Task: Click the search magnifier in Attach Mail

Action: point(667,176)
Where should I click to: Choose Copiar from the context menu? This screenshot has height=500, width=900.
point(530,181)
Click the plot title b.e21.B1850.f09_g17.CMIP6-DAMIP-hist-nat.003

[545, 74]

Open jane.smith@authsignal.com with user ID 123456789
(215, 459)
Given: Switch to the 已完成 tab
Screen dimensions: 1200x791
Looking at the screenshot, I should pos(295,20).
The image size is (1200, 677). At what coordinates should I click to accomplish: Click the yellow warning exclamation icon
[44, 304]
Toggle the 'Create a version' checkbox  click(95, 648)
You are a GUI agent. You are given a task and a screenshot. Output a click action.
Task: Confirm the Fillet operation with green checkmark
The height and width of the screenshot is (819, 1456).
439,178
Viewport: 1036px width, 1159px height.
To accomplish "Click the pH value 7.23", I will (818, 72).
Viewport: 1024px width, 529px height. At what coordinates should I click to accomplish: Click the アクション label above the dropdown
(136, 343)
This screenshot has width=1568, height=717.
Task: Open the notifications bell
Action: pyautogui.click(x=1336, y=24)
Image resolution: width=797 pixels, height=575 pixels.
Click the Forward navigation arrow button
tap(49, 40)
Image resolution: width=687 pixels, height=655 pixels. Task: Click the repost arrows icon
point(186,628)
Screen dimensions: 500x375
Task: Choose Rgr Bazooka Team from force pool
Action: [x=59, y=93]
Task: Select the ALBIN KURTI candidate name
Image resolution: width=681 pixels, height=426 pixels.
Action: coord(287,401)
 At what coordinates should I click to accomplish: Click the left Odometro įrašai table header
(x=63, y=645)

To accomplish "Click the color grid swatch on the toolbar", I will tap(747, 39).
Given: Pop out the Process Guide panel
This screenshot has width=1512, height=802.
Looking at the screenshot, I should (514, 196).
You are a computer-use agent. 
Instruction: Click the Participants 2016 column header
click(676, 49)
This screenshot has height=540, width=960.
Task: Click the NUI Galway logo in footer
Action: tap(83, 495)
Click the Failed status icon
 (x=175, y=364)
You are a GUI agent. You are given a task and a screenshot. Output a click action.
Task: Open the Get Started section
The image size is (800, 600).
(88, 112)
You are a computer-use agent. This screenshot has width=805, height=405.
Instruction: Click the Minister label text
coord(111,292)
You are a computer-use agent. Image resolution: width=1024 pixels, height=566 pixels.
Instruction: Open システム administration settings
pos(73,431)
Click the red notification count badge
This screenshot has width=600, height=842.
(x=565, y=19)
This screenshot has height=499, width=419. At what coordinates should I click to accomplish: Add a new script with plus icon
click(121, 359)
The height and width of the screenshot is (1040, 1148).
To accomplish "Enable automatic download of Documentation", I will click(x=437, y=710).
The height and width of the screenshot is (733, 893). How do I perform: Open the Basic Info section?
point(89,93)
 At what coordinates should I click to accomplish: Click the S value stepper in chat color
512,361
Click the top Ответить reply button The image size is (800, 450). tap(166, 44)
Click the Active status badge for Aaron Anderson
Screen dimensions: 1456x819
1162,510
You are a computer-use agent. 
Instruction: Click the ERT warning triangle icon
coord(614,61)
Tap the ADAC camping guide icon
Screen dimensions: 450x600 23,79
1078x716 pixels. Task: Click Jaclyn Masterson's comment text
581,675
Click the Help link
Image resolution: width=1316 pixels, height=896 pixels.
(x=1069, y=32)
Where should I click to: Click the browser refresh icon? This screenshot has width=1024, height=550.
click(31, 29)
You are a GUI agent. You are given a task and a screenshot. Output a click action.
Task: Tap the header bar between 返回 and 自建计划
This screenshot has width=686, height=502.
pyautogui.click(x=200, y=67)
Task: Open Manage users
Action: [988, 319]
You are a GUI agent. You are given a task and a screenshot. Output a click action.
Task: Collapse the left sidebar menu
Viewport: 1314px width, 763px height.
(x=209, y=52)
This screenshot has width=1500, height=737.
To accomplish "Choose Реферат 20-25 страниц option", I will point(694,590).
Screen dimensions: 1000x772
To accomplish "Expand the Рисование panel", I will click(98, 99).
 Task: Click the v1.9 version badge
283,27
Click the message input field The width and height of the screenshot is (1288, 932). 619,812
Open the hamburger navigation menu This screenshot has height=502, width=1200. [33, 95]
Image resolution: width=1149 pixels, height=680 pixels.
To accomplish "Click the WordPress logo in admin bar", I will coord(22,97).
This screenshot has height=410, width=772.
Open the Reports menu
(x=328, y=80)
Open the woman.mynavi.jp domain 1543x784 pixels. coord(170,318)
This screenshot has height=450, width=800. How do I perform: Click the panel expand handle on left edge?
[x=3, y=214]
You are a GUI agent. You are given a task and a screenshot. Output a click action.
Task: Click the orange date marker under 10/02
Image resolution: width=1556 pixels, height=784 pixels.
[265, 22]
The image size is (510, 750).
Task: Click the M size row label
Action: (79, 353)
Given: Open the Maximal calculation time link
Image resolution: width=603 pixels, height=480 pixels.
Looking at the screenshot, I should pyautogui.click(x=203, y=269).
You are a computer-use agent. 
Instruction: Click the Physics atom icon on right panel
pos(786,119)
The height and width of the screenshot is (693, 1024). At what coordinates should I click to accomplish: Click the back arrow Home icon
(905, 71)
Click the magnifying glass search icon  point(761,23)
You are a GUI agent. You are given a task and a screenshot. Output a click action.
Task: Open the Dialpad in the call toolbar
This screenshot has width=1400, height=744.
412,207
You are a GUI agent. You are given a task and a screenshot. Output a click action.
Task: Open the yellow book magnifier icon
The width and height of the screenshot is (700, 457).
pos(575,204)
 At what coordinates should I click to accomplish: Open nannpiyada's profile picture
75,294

* * * * * * * * *

### TASK ITEM
Write down exactly the span of lines above from the one containing "Screen dimensions: 1000x772" to the one containing "Click the message", both ends included.

### TASK RESPONSE
Screen dimensions: 1000x772
To accomplish "Expand the Рисование panel", I will click(98, 99).
 Task: Click the v1.9 version badge
283,27
Click the message input field The width and height of the screenshot is (1288, 932). 619,812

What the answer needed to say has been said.